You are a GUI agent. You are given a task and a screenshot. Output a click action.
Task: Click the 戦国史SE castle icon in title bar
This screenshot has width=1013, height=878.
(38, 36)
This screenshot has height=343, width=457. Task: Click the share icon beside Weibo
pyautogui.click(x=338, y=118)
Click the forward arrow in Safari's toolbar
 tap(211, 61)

#####

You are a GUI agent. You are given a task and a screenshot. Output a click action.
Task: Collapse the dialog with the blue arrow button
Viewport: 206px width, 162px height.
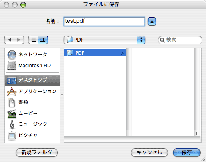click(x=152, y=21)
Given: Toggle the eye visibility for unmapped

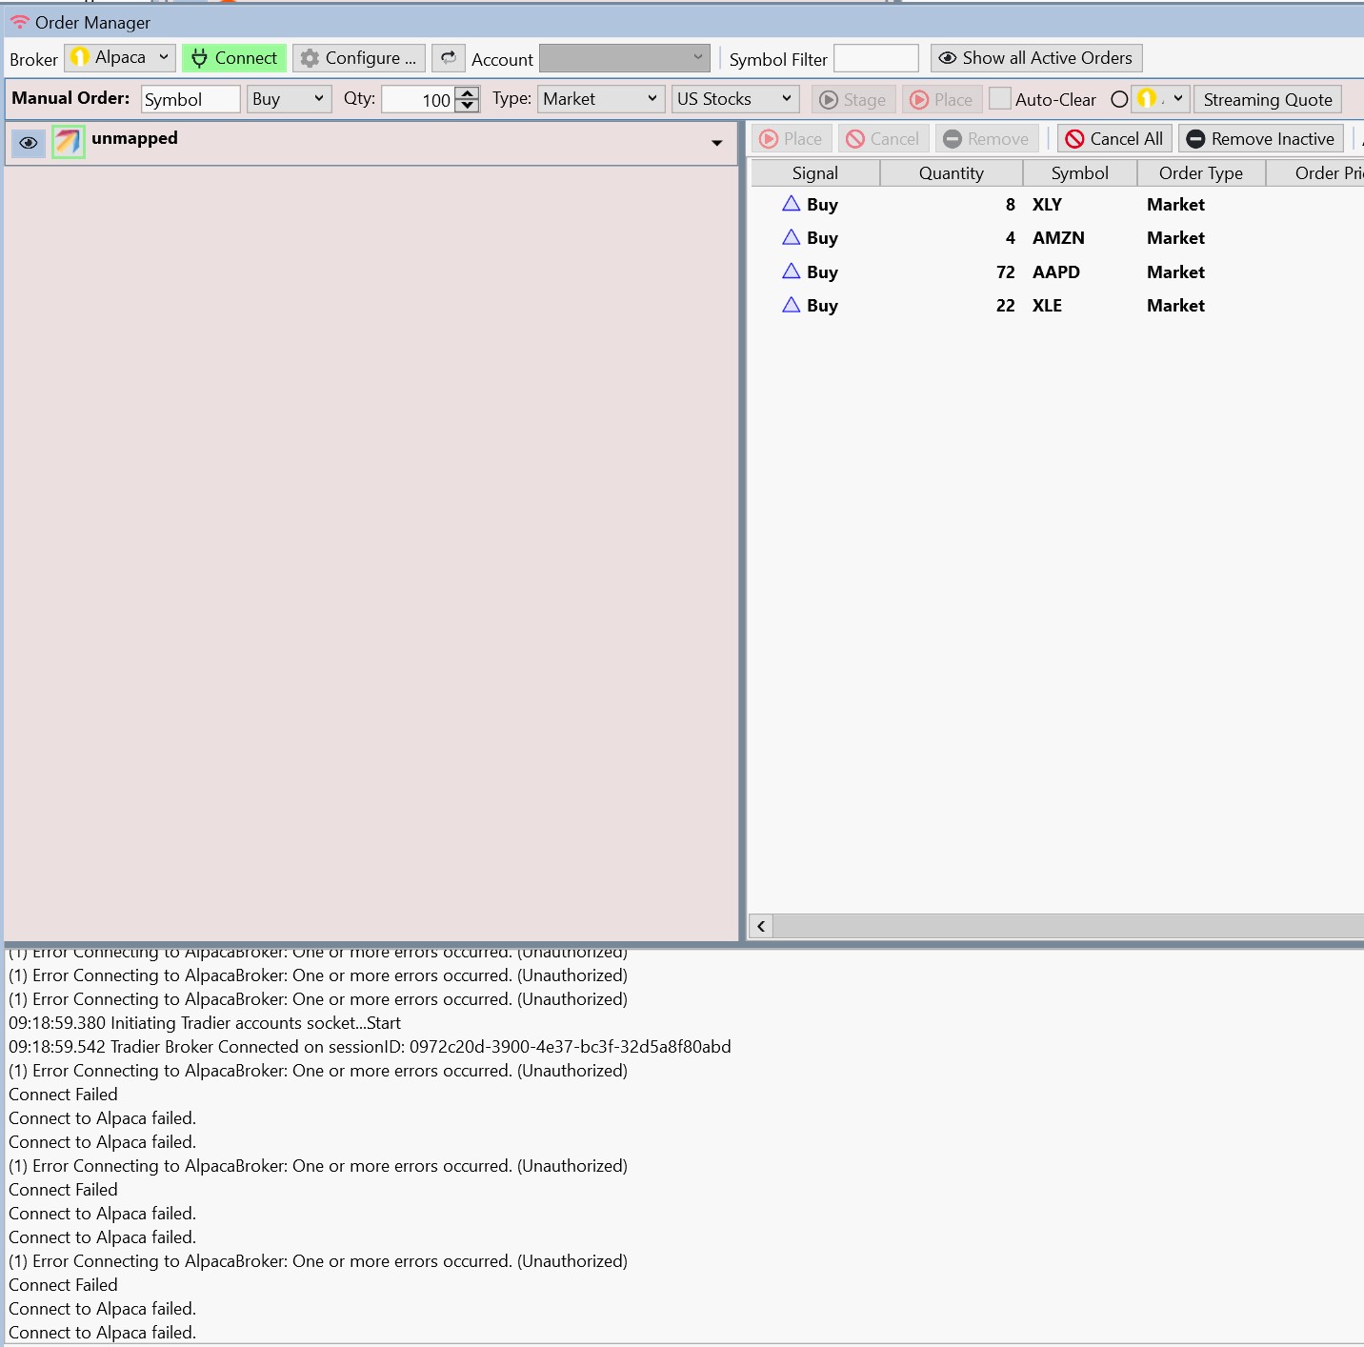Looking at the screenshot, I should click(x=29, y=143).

#####

* [REQUIRED TASK]
Reproduce the items from the line with "This screenshot has height=343, width=457." to the line with "tap(211, 61)" without changing a character.

* [REPLY TO THE EXERCISE]
This screenshot has height=343, width=457. Task: Click the share icon beside Weibo
pyautogui.click(x=338, y=118)
Click the forward arrow in Safari's toolbar
 tap(211, 61)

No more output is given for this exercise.